= Louis Michel (physicist) =

French physicist (1923–1999)

Louis Michel (/fr/; 1923–1999) was a French mathematical physicist at the Institut des Hautes Études Scientifiques (IHÉS). He was born in Roanne, in the Loire department in central France, on 4 May 1923, and died in Bures-sur-Yvette (Essonne), in the Île-de-France region, on 30 December 1999. His name is associated with Michel parameters describing the phase space distribution of leptonic decays of charged leptons, the Bargmann–Michel–Telegdi equation describing spin evolution in a magnetic field, and the Michel–Radicati theory for the SU(3) octet,

==Biography==

Michel completed his studies at the École Polytechnique in Paris. After World War II, he went to Manchester, England, where he worked on weak interactions.

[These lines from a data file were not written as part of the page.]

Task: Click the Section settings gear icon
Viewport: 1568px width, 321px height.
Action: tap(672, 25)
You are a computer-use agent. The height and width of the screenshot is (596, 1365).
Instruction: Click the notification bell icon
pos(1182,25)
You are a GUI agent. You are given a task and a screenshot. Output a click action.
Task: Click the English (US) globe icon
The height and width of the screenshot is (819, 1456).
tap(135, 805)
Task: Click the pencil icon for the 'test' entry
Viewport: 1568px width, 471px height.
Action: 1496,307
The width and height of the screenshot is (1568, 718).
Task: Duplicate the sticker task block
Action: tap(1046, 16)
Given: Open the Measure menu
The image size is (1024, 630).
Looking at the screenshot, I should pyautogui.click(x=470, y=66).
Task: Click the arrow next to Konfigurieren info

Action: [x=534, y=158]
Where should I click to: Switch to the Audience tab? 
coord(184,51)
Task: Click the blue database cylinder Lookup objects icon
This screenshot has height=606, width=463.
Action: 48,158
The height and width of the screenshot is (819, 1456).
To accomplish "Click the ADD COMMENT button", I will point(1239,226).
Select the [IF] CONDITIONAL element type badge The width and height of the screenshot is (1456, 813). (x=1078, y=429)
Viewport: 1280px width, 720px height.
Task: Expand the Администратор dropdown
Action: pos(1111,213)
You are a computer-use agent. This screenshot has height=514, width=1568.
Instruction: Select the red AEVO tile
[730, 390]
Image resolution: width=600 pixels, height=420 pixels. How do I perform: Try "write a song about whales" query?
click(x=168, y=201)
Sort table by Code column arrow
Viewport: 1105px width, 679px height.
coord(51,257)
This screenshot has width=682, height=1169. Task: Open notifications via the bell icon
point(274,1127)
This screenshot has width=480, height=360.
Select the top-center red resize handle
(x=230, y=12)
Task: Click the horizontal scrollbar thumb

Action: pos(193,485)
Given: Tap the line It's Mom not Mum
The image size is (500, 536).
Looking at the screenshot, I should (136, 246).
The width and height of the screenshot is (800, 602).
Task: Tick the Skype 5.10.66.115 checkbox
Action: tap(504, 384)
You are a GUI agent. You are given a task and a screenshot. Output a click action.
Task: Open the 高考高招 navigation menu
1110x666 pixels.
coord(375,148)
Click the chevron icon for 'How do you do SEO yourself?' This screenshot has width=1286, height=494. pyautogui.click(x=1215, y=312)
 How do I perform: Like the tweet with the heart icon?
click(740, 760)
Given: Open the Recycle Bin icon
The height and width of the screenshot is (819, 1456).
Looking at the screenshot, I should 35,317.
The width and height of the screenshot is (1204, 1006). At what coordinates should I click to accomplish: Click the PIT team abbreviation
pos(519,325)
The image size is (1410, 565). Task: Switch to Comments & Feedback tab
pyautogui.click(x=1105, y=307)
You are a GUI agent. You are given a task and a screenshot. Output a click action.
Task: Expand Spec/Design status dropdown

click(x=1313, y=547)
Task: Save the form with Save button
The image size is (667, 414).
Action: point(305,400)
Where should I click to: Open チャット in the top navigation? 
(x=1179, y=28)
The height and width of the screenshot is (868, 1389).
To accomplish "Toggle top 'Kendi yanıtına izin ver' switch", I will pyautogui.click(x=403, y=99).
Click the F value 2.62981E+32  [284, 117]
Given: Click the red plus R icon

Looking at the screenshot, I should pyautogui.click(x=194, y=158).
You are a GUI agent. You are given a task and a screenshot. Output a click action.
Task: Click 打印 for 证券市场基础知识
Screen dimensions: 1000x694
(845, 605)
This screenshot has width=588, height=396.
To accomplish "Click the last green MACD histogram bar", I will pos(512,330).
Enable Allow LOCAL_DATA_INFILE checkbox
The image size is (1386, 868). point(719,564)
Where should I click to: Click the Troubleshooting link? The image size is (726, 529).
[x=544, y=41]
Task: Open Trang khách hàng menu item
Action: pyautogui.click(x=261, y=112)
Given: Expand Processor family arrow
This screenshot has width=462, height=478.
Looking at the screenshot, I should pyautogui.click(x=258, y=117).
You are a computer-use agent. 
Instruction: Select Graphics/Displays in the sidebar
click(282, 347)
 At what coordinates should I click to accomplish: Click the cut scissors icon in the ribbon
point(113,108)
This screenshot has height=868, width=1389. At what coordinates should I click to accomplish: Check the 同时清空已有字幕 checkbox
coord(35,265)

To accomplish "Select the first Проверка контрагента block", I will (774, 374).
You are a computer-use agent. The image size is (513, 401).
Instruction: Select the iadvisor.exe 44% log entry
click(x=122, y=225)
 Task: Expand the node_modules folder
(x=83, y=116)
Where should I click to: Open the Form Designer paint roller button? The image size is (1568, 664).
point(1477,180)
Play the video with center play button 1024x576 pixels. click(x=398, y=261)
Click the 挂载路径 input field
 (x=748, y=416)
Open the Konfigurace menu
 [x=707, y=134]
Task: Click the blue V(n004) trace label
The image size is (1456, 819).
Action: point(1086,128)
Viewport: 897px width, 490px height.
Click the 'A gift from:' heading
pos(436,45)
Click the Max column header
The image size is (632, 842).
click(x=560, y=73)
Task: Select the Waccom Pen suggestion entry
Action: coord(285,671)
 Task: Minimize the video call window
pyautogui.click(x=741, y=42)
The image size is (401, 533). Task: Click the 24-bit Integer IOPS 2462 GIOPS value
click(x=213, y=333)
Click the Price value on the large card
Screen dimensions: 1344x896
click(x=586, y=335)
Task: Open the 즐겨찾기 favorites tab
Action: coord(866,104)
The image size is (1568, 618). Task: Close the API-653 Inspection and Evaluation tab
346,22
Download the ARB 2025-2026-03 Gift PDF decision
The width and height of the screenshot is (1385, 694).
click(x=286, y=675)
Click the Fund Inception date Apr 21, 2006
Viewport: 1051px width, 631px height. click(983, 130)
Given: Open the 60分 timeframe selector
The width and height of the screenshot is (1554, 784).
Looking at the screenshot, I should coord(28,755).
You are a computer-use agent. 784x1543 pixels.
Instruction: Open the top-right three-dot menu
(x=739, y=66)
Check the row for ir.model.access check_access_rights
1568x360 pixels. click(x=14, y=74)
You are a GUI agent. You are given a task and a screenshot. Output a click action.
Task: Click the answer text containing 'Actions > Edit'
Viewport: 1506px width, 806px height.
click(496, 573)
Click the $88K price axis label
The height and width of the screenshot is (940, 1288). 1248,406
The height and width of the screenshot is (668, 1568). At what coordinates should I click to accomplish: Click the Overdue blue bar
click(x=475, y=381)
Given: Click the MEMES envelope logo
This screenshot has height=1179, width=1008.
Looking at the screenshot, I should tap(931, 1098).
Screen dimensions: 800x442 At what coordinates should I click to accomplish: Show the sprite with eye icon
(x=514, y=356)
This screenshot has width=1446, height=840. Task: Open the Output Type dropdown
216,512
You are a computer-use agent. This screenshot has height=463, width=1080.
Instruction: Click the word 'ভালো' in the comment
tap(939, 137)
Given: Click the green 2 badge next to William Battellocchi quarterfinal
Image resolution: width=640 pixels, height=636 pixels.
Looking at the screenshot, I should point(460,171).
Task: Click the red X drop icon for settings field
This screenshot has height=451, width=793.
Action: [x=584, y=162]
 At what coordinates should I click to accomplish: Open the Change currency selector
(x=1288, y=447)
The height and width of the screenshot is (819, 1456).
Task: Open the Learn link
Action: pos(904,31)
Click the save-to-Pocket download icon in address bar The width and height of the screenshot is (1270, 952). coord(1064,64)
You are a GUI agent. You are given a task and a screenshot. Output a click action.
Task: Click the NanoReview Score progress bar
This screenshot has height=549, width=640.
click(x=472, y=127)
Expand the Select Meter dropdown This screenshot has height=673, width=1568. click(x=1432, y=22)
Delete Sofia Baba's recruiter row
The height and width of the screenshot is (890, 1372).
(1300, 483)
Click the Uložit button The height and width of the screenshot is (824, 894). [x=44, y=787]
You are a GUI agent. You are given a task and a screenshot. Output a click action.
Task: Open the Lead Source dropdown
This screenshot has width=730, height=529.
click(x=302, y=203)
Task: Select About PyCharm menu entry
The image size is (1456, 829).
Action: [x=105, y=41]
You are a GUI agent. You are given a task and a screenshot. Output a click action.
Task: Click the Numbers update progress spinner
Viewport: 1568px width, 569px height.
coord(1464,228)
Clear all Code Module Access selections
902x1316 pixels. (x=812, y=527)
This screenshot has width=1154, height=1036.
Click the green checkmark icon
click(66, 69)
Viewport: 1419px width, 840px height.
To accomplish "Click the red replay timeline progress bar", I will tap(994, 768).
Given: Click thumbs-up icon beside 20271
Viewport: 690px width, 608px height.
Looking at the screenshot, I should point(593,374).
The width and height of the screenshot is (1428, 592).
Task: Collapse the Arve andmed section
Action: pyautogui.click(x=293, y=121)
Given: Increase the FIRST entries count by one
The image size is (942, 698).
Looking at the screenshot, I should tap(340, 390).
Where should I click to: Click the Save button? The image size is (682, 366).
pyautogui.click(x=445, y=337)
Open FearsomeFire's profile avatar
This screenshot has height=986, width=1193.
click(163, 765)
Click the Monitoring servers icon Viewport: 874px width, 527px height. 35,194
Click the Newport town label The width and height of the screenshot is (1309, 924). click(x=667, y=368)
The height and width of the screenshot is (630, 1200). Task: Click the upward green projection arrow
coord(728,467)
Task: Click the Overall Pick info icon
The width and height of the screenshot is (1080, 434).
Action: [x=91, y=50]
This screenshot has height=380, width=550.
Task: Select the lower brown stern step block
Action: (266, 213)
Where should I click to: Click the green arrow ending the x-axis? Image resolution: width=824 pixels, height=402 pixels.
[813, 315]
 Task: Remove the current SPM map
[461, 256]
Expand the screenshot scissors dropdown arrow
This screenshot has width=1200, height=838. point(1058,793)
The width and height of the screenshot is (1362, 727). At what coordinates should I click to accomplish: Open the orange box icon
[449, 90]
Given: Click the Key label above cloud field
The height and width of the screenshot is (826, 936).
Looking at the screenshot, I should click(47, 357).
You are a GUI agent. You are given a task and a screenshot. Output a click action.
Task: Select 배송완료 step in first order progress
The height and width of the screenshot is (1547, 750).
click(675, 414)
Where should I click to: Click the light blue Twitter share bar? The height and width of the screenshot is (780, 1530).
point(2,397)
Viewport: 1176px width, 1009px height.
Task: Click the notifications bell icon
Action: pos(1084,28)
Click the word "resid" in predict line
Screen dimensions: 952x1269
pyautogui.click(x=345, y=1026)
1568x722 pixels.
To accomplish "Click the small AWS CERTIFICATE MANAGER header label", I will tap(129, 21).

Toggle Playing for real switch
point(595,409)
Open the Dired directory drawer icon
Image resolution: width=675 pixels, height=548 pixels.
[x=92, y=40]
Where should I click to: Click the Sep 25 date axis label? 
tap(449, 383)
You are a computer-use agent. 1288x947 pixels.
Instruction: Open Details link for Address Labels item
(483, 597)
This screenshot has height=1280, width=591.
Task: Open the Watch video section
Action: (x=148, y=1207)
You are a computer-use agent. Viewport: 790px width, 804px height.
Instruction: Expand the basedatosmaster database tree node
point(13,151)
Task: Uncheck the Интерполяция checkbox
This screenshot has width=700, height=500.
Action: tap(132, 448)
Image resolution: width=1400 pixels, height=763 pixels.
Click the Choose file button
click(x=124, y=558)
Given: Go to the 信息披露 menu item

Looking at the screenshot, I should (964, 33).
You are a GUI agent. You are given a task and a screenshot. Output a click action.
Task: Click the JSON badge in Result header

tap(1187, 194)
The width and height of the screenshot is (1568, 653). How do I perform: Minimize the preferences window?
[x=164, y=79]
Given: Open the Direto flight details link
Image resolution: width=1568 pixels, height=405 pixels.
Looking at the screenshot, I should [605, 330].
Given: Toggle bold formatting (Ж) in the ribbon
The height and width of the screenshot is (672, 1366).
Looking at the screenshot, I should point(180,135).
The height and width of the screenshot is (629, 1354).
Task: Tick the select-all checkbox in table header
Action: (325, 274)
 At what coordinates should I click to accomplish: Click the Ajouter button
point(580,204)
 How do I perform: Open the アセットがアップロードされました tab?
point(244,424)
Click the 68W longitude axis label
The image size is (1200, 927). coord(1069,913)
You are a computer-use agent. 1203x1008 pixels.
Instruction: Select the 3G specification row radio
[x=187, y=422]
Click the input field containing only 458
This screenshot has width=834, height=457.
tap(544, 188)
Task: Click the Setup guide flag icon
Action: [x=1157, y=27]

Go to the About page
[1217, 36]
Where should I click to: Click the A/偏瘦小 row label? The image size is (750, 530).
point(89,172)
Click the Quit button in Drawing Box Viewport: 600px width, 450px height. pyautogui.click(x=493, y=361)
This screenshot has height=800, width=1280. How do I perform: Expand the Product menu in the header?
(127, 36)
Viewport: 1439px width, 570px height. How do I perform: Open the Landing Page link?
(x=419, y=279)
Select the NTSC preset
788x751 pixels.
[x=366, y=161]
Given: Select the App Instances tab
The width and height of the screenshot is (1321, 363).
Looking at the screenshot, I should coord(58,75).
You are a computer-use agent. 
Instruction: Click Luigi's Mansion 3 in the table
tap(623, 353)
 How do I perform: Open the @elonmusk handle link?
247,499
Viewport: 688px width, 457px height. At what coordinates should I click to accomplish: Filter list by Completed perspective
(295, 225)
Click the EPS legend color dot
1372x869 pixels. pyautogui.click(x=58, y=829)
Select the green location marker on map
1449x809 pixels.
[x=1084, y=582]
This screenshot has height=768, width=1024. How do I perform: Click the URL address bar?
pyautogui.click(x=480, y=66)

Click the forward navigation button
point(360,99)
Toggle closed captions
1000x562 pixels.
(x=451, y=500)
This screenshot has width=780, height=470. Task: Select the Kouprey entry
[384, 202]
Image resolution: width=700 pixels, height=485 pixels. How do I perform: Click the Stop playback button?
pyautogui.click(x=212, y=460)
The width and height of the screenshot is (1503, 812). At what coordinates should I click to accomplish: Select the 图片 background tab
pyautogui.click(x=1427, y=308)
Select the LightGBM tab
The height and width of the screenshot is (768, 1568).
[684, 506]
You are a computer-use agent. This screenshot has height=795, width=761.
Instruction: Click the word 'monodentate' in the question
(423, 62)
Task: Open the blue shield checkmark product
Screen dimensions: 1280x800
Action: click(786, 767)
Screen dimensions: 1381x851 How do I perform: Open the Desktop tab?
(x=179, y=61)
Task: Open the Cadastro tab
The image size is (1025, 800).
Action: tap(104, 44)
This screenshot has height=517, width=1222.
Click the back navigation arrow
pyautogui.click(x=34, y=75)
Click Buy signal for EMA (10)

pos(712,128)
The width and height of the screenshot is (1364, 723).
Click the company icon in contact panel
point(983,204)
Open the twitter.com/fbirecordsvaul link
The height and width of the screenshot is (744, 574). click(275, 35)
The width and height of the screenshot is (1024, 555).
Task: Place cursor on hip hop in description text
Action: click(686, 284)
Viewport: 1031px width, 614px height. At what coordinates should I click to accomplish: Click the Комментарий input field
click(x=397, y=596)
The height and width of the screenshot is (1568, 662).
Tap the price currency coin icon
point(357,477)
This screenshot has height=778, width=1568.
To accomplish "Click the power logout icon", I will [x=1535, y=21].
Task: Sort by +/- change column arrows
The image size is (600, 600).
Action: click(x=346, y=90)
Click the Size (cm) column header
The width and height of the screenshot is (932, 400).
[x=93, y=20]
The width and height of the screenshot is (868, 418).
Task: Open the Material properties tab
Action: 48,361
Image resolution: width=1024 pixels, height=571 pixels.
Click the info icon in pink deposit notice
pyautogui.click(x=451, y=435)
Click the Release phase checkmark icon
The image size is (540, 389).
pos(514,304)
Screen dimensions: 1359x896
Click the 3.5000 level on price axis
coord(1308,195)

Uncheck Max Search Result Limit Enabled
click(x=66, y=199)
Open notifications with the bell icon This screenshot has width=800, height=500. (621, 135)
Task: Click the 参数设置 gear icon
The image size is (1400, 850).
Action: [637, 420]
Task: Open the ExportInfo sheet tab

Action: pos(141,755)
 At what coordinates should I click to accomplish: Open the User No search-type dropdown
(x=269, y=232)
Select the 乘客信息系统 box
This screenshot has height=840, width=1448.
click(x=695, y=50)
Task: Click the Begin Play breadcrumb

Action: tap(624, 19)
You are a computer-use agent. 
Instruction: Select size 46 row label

Back in France, he was teaching in Lille and Orsay before creating the Centre de Physique Théorique of the École Polytechnique (CPHT) in Palaiseau. In 1953 he introduced the concept of G parity.

In 1962, he became a permanent professor at Institut des Hautes Études Scientifiques (IHÉS) in Bures-sur-Yvette, where he remained until his retirement, and as an emeritus professor until his death.

Louis Michel was President of the Société Française de Physique between 1978 and 1980, and a member of the French Academy of Sciences since 1979. In 1982, he was awarded the Wigner Medal.

His scientific activities in the domain of theoretical physics encompassed many fields, from elementary particles and high energy physics to crystals, and provided pioneering insights in spontaneous symmetry breaking in many contexts. Including a theory of phase transitions as a symmetry-breaking, his geometric theory of spontaneous symmetry breaking, and to several results in crystallography.

He supervised Claude Bouchiat on the first calculations on the influence of hadron pairs on the anomalous magnetic moment of the muon.

In 2000, in honor of his memory, the IHÉS created the chaire Louis Michel de physique théorique, an academic chair for distinguished long-term visitors.